Text excerpt:
Over the years, it has become a crucial determinant of an entity’s taxable presence outside its home jurisdiction and has constituted the focal point in the treaty based international fiscal law. All the three model conventions namely, UN (United Nations) Model, OECD (Organisation for Economic Co-operation and Development) Model and US (United States of America) Model use PE as the decisive instrument for the same.

Fundamentally, the concept of PE states that the profits of an enterprise residing in one state and contracting with another state (India in our case) are taxable in the latter state (India) only if the enterprise has a Permanent establishment in India. Further, even when it is established that the enterprise has a PE in India, profits shall be taxable in the latter state only to the extent that they are derived therefrom. The international tax treaties have defined a PE to exist in various scenarios according to the nature of business activities. Respective double tax treaties between nations include different types of PE as per the consensus reached by the respective states on the model tax convention being followed and its specific articles to be adopted. 

With respect to the tax treaties entered by India with various nations, a PE in India can be established in the following scenarios:

Fixed Place PE

A fixed place PE in India has been defined to mean a fixed geographical location of the entity in India from which the business of the enterprise is wholly or partly carried on. Through the international jurisprudence that has arisen over the course of the past years, the following requisites arise from this definition:

  1. The entity should have a fixed place of business in the other contracting state: This could include among others, a factory, branch, workshop, any place of management, a premises used as a sales outlet for soliciting or receiving orders, a warehouse where a person provides storage facility, a farm or plantation where agricultural activities are carried on or even a structure used for the exploration or exploitation of natural resources if used for a designated time period or more in a fiscal year (mostly 120 days)
  2. The fixed place should be at the disposal of the entity: The entity should have reasonable control over the ownership and management of such fixed place of business. For example, where an entity simply hires a third party manufacturer in the other contracting state to manufacture goods on its behalf and such manufacturer uses its own premises with no control of the entity, such a place would not be at the disposal of the entity.
  3. The entity should carry on its business through such fixed place: Activities involving some ‘commercial substance’ must be undertaken from such fixed place of business. In other words, activities which assist or directly contribute to generation of revenue must be carried on from such fixed place.

Further, it has been stated that a building site or construction or installation project constitutes a PE in India only if it lasts more than twelve months.

 

Dependent Agent PE  

A person conducting business activities on behalf of a foreign entity in India shall be considered to be a dependent agent of such entity and shall constitute a Permanent establishment in India ,if the following two conditions are satisfied:

  1. Such person is not an independent agent: The person shall be considered to be an independent agent if he is not performing such activities solely and exclusively for the said entity and the performance of such activities is within the usual course of such person’s business/profession.
  2. Such person performs either of the following activities (as per the direction and control of the entity, whilst not bearing any entrepreneurial risk):
    1. Concludes contracts on behalf of the entity in the other state (not limited to the purchase of goods or merchandise for the entity), that is, he has the power to bind the entity’s participation in business activities or,
    2. Habitually maintains stock of the entity in the other state from where he regularly fulfils orders to customers.

 

Service PE 

A service PE is said to exist where a foreign entity provides services in India either through its own employees or through other personnel and such services continue for a designated period or more in a financial year (usually 90 days). However, such time limit shall be reduced (usually 30 days) if the services are performed for a related entity, that is, an entity that participates in the control or management of the other entity, whether directly or indirectly.

Material supplied:
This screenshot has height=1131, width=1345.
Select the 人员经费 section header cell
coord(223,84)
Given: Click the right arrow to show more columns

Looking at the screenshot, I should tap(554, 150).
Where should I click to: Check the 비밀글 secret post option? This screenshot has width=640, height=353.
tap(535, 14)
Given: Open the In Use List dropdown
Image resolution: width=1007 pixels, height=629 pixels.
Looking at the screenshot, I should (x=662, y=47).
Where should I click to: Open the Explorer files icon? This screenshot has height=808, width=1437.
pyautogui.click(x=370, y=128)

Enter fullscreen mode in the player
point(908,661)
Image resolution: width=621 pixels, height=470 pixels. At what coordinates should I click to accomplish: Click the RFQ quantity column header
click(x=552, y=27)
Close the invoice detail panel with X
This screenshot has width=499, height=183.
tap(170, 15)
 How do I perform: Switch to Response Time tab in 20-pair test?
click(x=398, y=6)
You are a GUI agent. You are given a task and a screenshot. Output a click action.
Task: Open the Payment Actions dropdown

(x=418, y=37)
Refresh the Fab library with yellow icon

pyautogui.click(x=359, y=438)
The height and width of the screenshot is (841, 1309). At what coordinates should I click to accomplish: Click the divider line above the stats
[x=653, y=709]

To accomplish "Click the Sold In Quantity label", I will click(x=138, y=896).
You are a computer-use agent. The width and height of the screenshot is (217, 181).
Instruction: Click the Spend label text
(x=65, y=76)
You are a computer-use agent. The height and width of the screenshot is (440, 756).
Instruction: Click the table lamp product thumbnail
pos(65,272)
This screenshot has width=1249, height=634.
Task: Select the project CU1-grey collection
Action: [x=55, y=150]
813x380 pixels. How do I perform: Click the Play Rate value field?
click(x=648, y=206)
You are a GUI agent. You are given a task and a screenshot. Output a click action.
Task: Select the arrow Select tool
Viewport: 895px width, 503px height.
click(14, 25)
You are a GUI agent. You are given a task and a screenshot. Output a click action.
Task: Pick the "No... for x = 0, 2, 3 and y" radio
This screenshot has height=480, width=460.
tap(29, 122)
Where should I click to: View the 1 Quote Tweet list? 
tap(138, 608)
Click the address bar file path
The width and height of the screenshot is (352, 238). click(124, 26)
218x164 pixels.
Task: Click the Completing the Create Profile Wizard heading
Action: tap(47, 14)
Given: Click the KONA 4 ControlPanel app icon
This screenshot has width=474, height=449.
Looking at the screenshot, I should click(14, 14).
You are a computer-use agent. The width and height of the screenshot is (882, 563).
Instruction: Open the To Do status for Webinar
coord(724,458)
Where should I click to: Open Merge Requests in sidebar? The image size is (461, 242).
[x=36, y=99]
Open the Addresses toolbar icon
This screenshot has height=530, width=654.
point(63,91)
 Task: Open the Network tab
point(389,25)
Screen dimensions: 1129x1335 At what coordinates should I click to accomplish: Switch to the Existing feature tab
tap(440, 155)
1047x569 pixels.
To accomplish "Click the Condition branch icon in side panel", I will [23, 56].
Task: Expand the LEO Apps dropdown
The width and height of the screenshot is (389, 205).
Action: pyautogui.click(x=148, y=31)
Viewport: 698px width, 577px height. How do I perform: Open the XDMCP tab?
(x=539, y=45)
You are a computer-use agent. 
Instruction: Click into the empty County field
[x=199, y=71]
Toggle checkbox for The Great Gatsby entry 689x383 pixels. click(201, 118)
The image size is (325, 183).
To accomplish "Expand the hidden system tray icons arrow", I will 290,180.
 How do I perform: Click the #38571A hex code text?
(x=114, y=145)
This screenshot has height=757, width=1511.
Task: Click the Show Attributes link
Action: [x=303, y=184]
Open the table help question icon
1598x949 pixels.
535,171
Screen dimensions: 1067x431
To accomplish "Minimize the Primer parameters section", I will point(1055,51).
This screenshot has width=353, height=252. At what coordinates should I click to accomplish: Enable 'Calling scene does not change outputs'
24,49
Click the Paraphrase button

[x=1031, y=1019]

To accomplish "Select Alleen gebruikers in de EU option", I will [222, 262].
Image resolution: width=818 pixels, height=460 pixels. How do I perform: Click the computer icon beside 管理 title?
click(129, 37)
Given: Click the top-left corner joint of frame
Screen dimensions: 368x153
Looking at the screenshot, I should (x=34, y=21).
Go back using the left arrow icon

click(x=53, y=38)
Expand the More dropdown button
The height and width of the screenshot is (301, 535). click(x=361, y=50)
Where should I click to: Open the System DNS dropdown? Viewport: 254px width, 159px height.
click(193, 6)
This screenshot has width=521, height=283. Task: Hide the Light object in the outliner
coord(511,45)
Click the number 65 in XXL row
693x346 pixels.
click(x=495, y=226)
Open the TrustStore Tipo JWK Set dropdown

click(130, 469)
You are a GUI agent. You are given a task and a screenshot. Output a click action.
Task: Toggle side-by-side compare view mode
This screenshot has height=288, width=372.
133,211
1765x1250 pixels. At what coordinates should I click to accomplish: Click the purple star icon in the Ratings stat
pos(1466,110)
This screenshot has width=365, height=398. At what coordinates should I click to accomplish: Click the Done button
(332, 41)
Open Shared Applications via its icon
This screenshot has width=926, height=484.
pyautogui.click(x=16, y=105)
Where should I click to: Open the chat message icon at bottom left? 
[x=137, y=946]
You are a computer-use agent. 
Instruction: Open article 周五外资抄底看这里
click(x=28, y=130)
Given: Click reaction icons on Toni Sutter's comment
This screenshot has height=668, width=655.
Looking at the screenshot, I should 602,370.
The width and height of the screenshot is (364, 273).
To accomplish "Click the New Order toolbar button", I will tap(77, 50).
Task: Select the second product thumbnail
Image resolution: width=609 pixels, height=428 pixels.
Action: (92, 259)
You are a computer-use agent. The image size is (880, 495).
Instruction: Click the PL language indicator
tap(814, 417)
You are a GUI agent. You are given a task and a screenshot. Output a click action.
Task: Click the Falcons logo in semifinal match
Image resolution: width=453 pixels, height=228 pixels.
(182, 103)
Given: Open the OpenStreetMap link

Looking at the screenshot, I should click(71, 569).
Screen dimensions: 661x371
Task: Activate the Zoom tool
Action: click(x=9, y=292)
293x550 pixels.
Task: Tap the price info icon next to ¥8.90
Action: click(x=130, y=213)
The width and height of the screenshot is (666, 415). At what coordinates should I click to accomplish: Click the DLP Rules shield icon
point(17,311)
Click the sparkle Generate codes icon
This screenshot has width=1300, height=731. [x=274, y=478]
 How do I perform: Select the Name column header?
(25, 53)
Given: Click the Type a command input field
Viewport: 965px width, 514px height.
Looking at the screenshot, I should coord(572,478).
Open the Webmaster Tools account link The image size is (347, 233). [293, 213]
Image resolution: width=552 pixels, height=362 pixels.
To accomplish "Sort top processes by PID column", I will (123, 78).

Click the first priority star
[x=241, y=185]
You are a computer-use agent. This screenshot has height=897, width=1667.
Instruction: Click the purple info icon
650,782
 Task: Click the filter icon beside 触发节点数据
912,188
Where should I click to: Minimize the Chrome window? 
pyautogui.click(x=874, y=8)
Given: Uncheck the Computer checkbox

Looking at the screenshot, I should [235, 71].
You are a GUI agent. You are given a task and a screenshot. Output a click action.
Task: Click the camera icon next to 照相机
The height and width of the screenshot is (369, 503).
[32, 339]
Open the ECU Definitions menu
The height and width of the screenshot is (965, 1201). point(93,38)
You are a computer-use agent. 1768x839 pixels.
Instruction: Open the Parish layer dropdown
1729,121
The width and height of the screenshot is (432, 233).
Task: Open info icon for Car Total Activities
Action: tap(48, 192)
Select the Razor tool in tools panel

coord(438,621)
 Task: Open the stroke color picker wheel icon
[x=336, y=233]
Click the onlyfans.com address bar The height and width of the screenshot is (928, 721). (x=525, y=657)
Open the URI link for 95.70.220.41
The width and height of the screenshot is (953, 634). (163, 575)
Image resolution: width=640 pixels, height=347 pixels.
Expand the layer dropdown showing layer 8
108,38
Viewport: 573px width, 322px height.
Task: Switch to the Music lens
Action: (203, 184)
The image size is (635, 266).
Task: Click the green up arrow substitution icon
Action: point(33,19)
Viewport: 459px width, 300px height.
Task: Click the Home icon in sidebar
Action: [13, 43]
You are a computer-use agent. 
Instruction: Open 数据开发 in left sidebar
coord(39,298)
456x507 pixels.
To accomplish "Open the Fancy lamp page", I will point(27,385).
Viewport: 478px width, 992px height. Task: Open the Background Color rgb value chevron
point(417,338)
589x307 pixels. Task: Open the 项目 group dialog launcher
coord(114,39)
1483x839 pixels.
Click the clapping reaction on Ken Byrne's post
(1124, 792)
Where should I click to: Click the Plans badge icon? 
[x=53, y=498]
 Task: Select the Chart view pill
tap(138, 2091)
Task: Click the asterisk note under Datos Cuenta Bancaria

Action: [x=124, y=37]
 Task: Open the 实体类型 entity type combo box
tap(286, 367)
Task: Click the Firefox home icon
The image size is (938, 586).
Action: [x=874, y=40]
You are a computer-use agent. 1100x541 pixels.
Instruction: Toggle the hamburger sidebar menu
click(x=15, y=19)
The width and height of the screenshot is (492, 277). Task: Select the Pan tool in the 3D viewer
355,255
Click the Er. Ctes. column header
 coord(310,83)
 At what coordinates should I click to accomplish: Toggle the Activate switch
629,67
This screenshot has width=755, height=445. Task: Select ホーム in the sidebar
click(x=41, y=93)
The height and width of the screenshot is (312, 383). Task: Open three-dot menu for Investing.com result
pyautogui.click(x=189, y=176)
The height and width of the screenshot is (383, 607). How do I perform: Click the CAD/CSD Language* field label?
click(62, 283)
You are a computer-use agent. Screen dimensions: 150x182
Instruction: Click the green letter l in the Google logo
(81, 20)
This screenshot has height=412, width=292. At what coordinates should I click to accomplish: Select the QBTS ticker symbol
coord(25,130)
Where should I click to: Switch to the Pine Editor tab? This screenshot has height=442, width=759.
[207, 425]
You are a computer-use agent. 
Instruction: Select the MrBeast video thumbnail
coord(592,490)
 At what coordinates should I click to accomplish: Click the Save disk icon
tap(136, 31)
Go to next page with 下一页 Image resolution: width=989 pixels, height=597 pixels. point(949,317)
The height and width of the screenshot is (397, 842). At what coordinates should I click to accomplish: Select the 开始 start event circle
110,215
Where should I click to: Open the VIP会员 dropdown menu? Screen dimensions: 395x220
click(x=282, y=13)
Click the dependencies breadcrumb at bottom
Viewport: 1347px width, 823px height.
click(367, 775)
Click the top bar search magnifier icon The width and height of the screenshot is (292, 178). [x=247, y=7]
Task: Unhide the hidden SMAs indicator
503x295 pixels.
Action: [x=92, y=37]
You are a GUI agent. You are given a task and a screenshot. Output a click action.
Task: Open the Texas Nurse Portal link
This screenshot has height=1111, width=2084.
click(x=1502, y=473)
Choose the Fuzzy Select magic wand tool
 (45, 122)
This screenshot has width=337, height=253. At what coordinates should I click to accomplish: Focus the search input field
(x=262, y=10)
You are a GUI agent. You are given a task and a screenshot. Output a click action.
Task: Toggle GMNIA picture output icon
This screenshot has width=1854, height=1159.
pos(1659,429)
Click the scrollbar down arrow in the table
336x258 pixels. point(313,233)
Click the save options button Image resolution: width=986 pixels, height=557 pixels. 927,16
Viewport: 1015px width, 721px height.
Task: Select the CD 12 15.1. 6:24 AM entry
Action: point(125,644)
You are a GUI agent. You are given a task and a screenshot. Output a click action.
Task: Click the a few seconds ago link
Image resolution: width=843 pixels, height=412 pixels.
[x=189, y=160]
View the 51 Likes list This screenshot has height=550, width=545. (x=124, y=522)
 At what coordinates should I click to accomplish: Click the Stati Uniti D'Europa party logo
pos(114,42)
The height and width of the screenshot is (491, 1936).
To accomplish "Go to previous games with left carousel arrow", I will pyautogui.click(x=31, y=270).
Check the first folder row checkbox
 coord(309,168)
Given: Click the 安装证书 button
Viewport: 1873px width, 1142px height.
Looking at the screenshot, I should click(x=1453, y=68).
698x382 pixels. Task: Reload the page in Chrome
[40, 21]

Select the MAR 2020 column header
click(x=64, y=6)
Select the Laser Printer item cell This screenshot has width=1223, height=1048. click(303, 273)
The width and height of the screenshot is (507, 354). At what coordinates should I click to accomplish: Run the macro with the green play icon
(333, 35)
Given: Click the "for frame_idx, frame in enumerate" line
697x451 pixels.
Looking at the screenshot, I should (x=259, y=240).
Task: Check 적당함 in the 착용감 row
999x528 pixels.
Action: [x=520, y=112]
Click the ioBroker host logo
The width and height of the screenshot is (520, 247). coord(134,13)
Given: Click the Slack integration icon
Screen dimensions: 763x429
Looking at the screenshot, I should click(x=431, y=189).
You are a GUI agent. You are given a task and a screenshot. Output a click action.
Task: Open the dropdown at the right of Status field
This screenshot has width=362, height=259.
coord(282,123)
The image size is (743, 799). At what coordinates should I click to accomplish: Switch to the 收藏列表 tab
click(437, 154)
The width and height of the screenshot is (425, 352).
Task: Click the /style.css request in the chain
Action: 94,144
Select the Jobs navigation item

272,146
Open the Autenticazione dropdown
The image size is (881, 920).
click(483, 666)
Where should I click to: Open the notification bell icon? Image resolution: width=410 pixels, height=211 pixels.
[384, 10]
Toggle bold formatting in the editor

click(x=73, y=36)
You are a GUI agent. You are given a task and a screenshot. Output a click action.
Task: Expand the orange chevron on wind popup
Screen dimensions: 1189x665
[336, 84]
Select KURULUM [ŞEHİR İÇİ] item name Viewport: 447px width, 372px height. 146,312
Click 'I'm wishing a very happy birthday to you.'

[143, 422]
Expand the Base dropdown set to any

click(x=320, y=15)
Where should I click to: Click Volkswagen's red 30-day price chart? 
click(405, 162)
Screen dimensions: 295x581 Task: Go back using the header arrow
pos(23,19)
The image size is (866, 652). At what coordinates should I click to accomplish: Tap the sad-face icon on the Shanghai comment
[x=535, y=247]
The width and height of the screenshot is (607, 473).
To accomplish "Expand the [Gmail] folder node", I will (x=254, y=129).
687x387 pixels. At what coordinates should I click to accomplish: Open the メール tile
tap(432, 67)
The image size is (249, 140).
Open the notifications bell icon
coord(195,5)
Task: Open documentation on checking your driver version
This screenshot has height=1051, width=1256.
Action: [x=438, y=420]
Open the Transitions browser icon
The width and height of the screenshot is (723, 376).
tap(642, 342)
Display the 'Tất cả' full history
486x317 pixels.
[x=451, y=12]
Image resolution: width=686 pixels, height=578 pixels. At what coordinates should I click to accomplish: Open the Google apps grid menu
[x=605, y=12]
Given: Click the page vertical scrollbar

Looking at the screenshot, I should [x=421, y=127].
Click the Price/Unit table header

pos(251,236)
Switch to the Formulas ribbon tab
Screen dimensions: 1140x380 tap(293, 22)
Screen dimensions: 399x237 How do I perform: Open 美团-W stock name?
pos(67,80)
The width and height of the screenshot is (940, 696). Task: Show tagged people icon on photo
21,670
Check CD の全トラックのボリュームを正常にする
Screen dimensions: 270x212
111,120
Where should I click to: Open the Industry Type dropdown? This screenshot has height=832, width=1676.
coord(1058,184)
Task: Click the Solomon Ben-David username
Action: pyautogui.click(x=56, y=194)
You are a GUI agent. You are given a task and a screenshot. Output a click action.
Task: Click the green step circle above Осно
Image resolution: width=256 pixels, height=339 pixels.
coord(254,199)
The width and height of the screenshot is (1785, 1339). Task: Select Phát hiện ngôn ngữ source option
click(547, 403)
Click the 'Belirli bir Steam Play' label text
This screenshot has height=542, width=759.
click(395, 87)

Set task 1:
According to the text on permanent establishment, how long must a building site or construction or installation project last to count as a PE in India?
Set task 2:
Write the next part of the text on permanent establishment, starting right after its final sentence.
The records play no part in any of the tasks.

Right answer 1:
More than twelve months.

Right answer 2:
It is to be noted that most tax treaties have clearly stated that in the case of holding and subsidiary companies that are located in different tax jurisdictions, the latter does not become a PE of the former in the other jurisdiction merely by virtue of the control and power exercised by the former over it. In other words, the requirements of the provisions as stated above, viz Fixed Place PE, Dependent Agent PE etc. shall have to be applied independently in each scenario in order to determine whether a subsidiary company constitutes a PE of the holding company in the other state.

Conclusion:

While the concept of PE has been extensively used to establish taxing jurisdiction over several years, the same has been proven to be insufficient in wake of the growing digital economies that have made it much easier for businesses to locate many productive activities in geographic locations that are distant from the physical location of their customers. In order to bridge this impediment and in congruence with BEPS Action Plan 1, Equalization levy (“EL”) was introduced in India vide the Finance Act 2016, on the recommendation of the “Committee on Taxation of E-commerce” set-up by CBDT. It’s scope was further expanded vide the Finance Act, 2020. Whether it practically suffices in bridging the insufficiency in the definition of PE remains to be seen.

 

Frequently Asked Questions (FAQs):

What is no PE in India?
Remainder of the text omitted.